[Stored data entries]
┏━━

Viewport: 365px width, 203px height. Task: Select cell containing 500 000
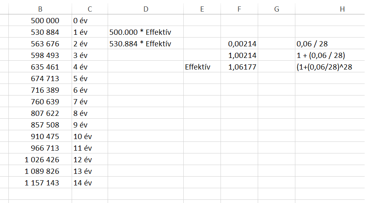click(45, 21)
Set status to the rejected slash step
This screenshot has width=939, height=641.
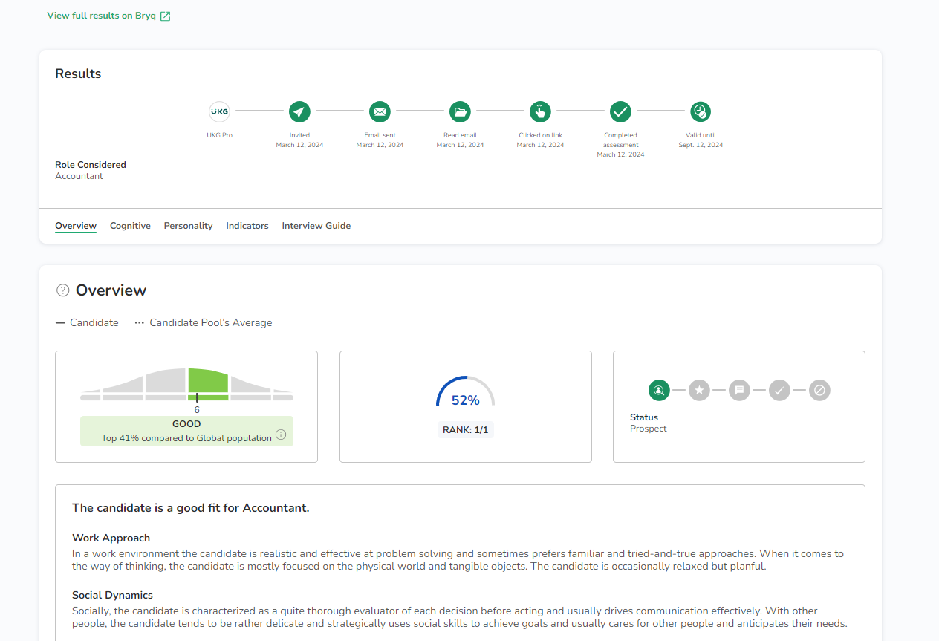point(819,390)
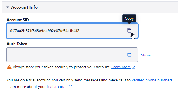Image resolution: width=180 pixels, height=103 pixels.
Task: Click the orange warning triangle icon
Action: tap(9, 67)
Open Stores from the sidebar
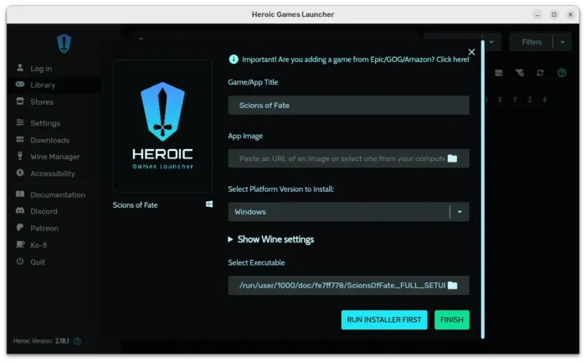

┗━━

Write the lines from the line containing "Set status to the rejected slash step" through the last line of the data out again exactly, and only those lines; pictures stay out.

Set status to the rejected slash step
This screenshot has width=939, height=641.
point(819,390)
Image resolution: width=180 pixels, height=103 pixels.
Task: Click the orange warning triangle icon
Action: tap(9, 67)
Open Stores from the sidebar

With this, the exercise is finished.